Indah sekali syair bait diatas kendati kata simpel tetapi makna luas, ketika hendak menggambarkan kekuasaan sang raja, penyair ini tidak lagi memberikan sesuatu permisalan saja. Bahkan dia menyebutkan bahwa diri raja pujaannya itu adalah matahari itu sendiri yang terbit diufuk timur sehingga segala sinar yang dating dari segala bintang dapat sirna. Letak keindahan syair ini ialah penyair ini tidak menyebutkan sang raja seperti matahri bahkan ia sendiri adalah matahari itu sendiri.

Dari segi diksi/pemilihan kata dan struktur bahasanya sederhana dan indah, mudah dipahami oleh semua orang juga harmonis lebih akrab dengan pembaca atau penikmat syair, kata-katanya lembut sehingga wajar saja ia dekat pembesar negeri, menjadi dewan juri perlombaan syair di pasar Ukaz tiap tahun dan disukai banyak orang.

Keistimewaan penyair ini adalah puisinya lebih indah dan kata-katanya lebih mantap, bahasanya sangat sederhana sehingga dapat mudah dimengerti semua orang. Para penyairpun tidak jarang meniru cara Nagibah maupun kata-katanya dalam bersyair.


Zuhair Bin abi Sulma
Nasab Keluarga Dan Kabilah
Nama lengkapnya adalah Zuhair bin Abi Sulma bin Rabi'ah bin Rayyah al-Muzani. Ayahnya bernama Rabi'ah yang berasal dari kabilah Muzainah. Pada zaman Jahiliyyah kabilah ini hidup berdekatan dengan kabilah bani Abdullah Ghatafaniyyah yang menghuni di daerah Hajir, Nejed, sebelah timur kota Madinah. Kabilah ini juga bertetangga dengan kabilah Bani Murrah bin Auf bin Saad bin Zubyan. Ia adalah salah seorang dari tiga serangkai dari penyair Jahiliyyah setelah Umru al-Qais dan An-Nabighah az-Zibyani. Penyair ini amat terkenal karena kesopanan kata-kata puisinya. Pemikirannya banyak mengandung hikmah dan nasehat. Sehingga banyak orang yang menjadikan puisi-puisinya itu sebagai contoh hikmah dan nasehat yang bijaksana.

• **Data yang Disediakan**:
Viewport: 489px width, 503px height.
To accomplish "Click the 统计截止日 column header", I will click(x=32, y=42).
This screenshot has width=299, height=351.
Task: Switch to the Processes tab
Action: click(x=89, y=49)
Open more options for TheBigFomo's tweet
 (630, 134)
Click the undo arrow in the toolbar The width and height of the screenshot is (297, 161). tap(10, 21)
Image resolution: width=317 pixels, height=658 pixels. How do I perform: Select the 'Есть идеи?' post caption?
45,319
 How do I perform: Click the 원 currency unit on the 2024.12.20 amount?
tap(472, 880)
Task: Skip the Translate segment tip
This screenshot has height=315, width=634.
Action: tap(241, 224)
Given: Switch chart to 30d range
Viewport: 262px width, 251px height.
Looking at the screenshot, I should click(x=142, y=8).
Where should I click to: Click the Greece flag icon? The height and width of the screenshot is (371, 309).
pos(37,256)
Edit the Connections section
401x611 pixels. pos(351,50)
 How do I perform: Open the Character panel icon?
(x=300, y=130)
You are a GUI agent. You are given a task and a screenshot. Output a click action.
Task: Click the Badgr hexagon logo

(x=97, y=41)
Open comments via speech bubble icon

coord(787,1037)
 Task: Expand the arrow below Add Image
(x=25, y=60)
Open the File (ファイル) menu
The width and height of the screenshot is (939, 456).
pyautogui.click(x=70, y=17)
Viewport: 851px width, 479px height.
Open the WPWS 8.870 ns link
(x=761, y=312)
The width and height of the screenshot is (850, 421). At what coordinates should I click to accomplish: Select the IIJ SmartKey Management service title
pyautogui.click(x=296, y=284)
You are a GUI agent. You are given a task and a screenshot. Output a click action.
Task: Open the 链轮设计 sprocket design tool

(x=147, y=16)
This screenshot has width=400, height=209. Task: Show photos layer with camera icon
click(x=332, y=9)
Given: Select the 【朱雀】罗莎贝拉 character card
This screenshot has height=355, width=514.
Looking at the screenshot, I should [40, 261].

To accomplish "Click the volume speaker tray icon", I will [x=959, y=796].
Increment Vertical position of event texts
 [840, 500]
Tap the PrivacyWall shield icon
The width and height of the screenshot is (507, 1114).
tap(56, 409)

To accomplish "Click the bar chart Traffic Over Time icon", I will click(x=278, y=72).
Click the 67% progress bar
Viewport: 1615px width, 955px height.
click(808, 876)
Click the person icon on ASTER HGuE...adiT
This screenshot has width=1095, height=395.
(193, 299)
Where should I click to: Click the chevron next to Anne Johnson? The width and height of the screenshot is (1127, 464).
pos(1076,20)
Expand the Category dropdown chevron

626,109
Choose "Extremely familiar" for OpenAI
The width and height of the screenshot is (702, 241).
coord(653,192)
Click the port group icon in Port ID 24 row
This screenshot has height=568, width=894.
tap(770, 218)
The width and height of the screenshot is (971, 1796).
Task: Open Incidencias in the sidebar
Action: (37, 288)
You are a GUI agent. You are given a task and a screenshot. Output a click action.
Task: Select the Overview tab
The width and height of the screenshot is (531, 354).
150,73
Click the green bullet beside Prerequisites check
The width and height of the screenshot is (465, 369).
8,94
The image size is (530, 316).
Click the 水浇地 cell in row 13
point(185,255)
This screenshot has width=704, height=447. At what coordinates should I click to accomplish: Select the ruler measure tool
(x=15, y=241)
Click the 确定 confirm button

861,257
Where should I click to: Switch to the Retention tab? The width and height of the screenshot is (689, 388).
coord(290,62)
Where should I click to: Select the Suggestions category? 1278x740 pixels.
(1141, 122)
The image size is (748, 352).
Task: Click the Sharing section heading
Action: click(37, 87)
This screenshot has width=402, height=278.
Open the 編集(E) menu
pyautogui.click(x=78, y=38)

• **Latihan**:
Lanjutkan teks tentang penyair Jahiliyyah Zuhair bin Abi Sulma, mulai setelah kalimat terakhirnya.

• **Jawaban Latihan**:
Rabi'ah bersama isteri dan anak-anaknya tinggal dalam lingkungan kabilah Bani Murrah (kabilah Zubyan) dan kabilah Bani Abdullah Ghatafaniyyah. Setelah ayahnya meninggal, ibunya menikah lagi dengan Aus bin Hujr, seorang penyair terkenal dari Bani Tamim. Sementara Zuhair dan saudara-saudaranya, Sulma dan al-Khansa`, diasuh oleh Basyamah bin al-Ghadir, paman mereka yang juga seorang penyair. Dengan demikian Zuhair adalah keturunan kabilah Muzainah yang dibesarkan di tengah-tengah kabilah Bani Ghatafaniyyah.

Dibesarkan Dalam Lingkungan Penyair
Zuhair dibesarkan dalam keluarga penyair dan sejak kecil ia belajar puisi dari pamannya sendiri yang bernama Basyamah bin al-Ghadir dan Aus bin Hujur. Basyamah termasuk tokoh Arab Jahiliyyah yang terhormat, kaya-raya, dan sangat dihormati oleh kaumnya. Di samping sebagai penyair, Basyamah juga seorang yang cerdas dan memiliki pendirian yang lurus, dia menjadi tempat bertanya kaumnya dalam menghadapi berbagai persoalan. Ketika ia meninggal dunia, seluruh hartanya diwariskan kepada keluarganya termasuk kepada Zuhair. Disamping mendapatkan harta warisan, Zuhair juga mendapatkan warisan kemampuan berpuisi dan kemuliaan akhlak yang diajarkan Basyamah.
Zuhair bin Abi Sulma, tumbuh dan besar dalam lingkungan keluarga penyair. Rabi'ah ayahnya, Aus bin Hujr ayah tirinya, dan Basyamah pamannya, mereka ada para penyair, dan saudaranya Sulma dan al-Khansa`, mereka berdua juga penyair. Oleh karena itulah ia sudah terkenal pandai berpuisi sejak kecil. Selain terkenal akan bakat puisi yang dimilikinya sejak kecil, ia juga disenangi oleh seluruh kaumnya akan budi pekertinya yang luhur, sehingga setiap pendapat yang dikeluarkannya selalu diterima baik oleh kaumnya.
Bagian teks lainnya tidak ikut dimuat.